Thursday, February 22, 2024

The England and Wales Court of Appeal recently handed down its first judgment relating to a restructuring plan under Part 26A of the UK Companies Act 2006: Re AGPS Bondco Plc [2024] EWCA Civ 24. Restructuring plans were a 2020 innovation in UK insolvency law, as described in our earlier alert. At first instance, the judge had exercised his discretion to sanction the restructuring plan and effected a cross-class cramdown (CCCD) of creditors. The appeal against the first instance decision was made by dissenting creditors and was allowed by the Court of Appeal. The lead judgment of Lord Justice Richard Snowden will inform debtors, noteholders, trustees and other participants in financial structures or restructurings when formulating or responding to Part 26A plans. However, uncertainties remain.
————————
Set problem:
List every group of participants that the passage on the restructuring plan appeal names as being informed by Lord Justice Richard Snowden's lead judgment. Leave out the general catch-all phrase.

Available data:
————————
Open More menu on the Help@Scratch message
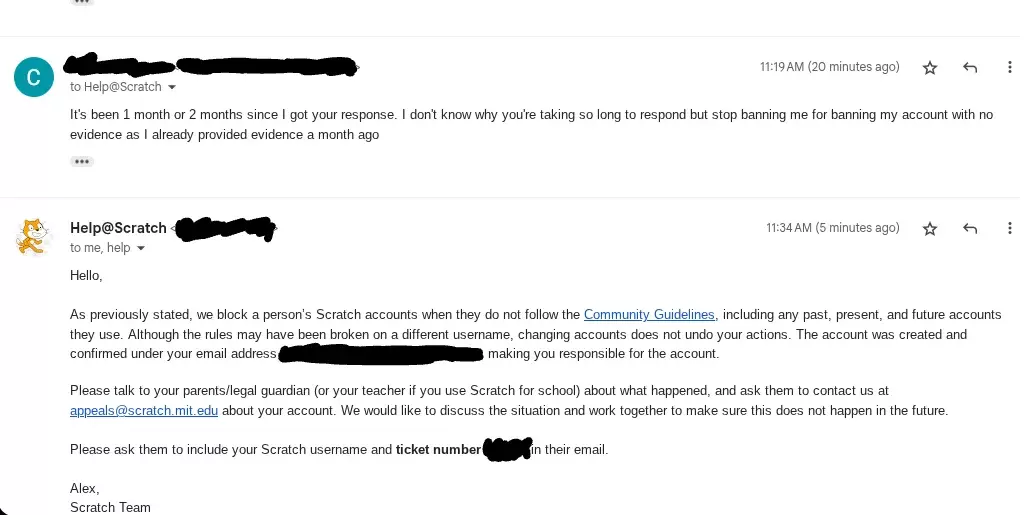The image size is (1033, 515). coord(1009,229)
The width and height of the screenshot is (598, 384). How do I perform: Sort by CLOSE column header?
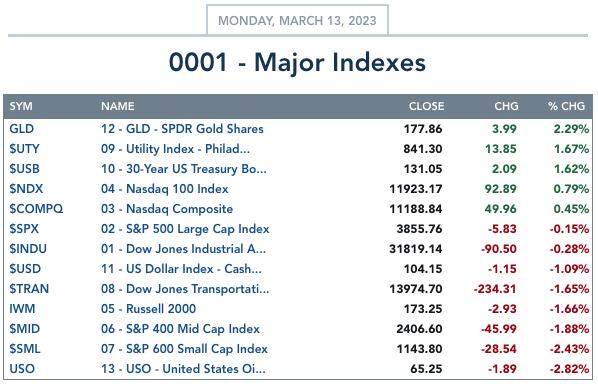[x=426, y=106]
————————
Full answer:
Debtors
Noteholders
Trustees